第二部の歌謡ショーは「藤あや子30thアニバーサリー 艶やかな歌つづり」と題し、第一部の芝居とはがらりと雰囲気も変わり豪華ゲスト陣が華を添え、藤あや子ならではの艶やかで華やかな歌謡ショーを披露した。自身の15周年記念曲で、山口百恵のヒット曲としても知られる「曼珠沙華」で登場した藤は、予想外にも着物ではなく純白のドレス姿で登場し、観客を魅了。続けて6月にリリースしたカバーアルバム『GENTLEMAN~私の中の男たち~』の中から小田和正の名曲「たしかなこと」を歌唱し、会場は意外な選曲に驚きつつも、伸びやかな歌声で大きな拍手に包まれた。
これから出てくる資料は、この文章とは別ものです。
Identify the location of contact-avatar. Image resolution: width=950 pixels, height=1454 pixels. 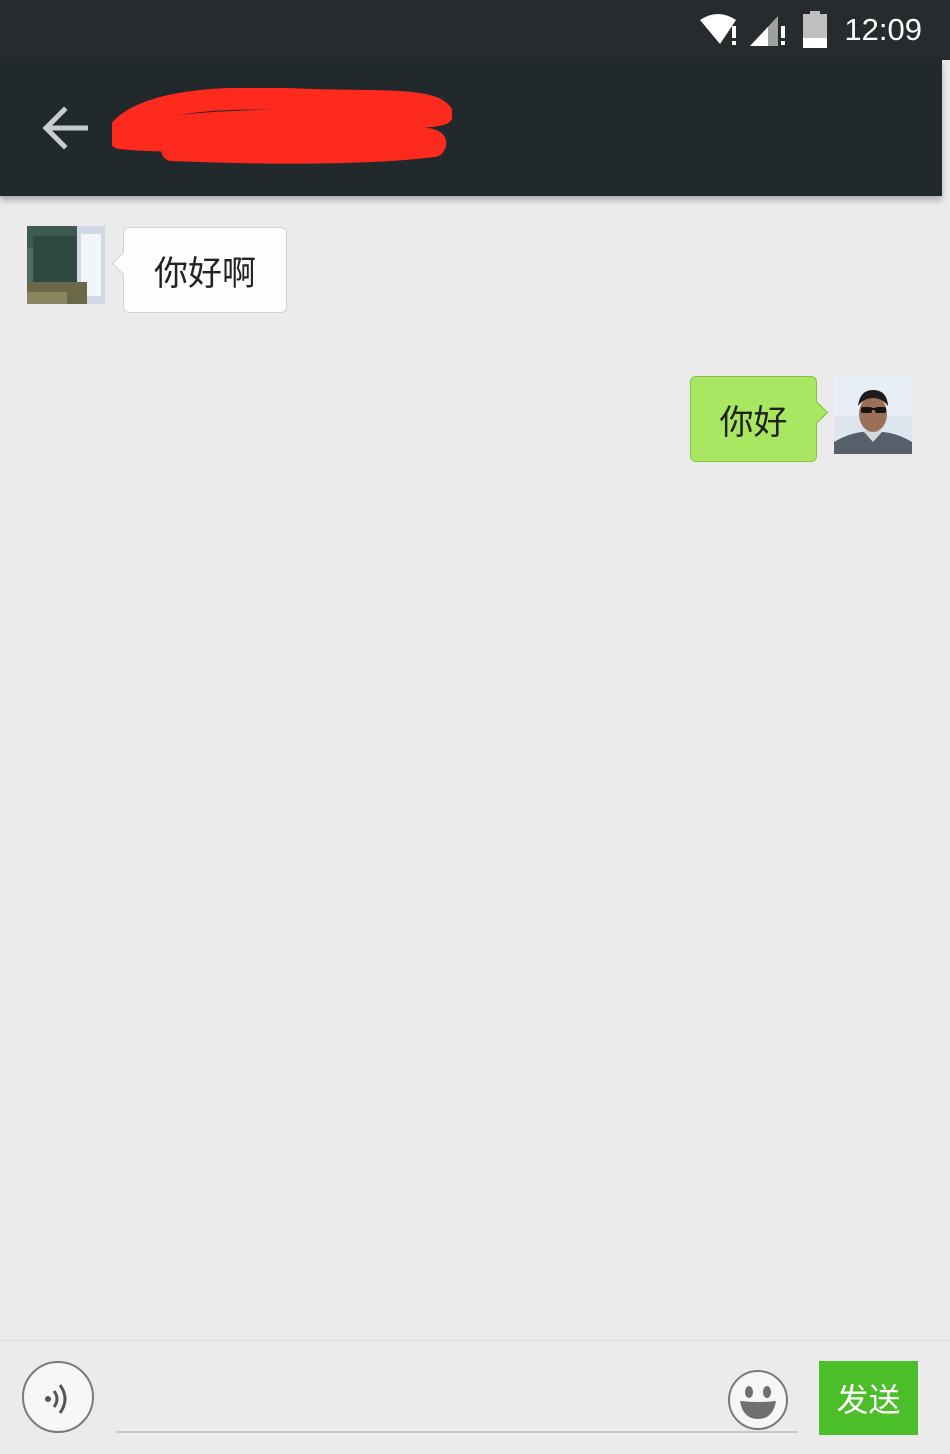
(66, 265).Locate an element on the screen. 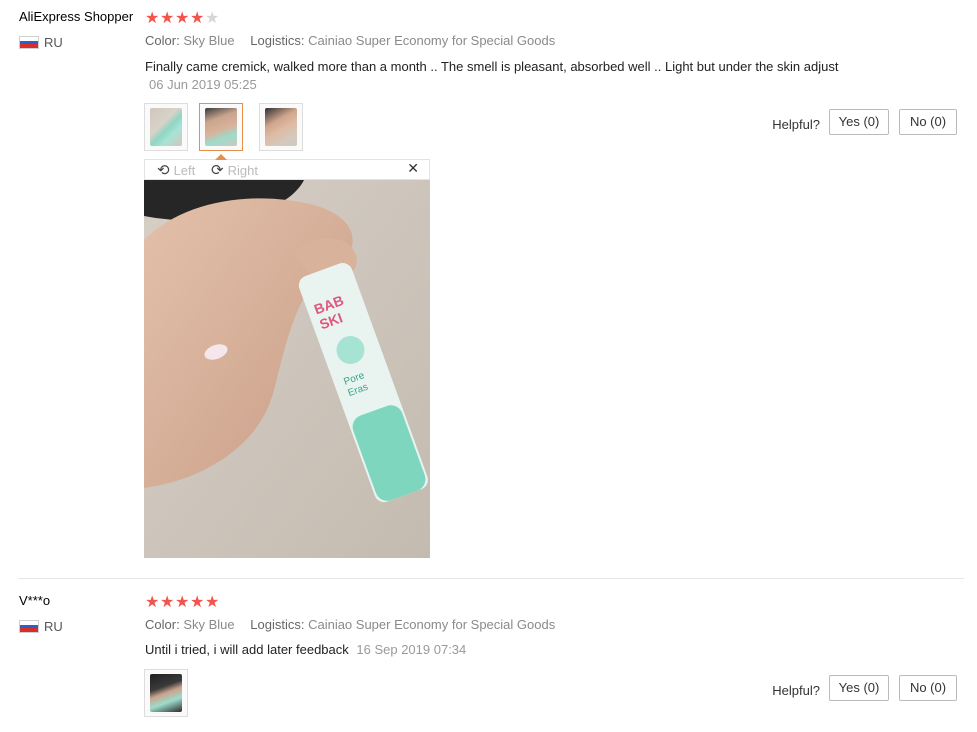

ステージには、本公演の特別出演となる男性演歌歌手のホープ・三山ひろしが登場し、新曲「男の流儀」や「明治一代女」の劇中歌でもある「雪に散る」などを熱唱した。三山は、藤とのデュエットでも「ビタミンボイス」と称される、その素晴らしい歌声を披露し大歓声を浴びた。

ショーの後半では、島倉千代子最後のシングル曲をカバーした「からたちの小径」や、10周年記念曲で代表曲でもある「雪 深深」を熱唱。そして「明治一代女」のために書き下ろし、8月23日に発売したばかりの新曲「命の花よ」(作詞は「小野 彩」こと藤あや子、作曲は「原 譲二」こと北島三郎)を披露した藤は、「明治座では初の単独座長公演ということで、大変緊張しましたが、温かいお客様の拍手に包まれ、幸せな時間を過ごすことができました。お芝居では難しい役どころに挑戦させて頂きますが、明治の女を昭和の女が演じるという面白さがあります。30周年という節目に、素晴らしい作品にめぐり合い、また、素敵な共演者に囲まれて、本当に感謝しております。明治座ならではの豪華なステージになっておりますので、ぜひ、またお越し頂いて、生のステージをお楽しみ頂きたいと思います」と笑顔で話した。そして最後に、藤が作詞を担当した「あや子のお国自慢だよ(明治座バージョン)」を共演者と一緒に賑やかに歌い踊り、大きな歓声に包まれたまま、無事に終演を迎えた。公演は東京・明治座にて9月30日まで行われる。歌手生活30周年を迎え、艶やかな舞台でますますファンを魅了する藤あや子から目が離せない。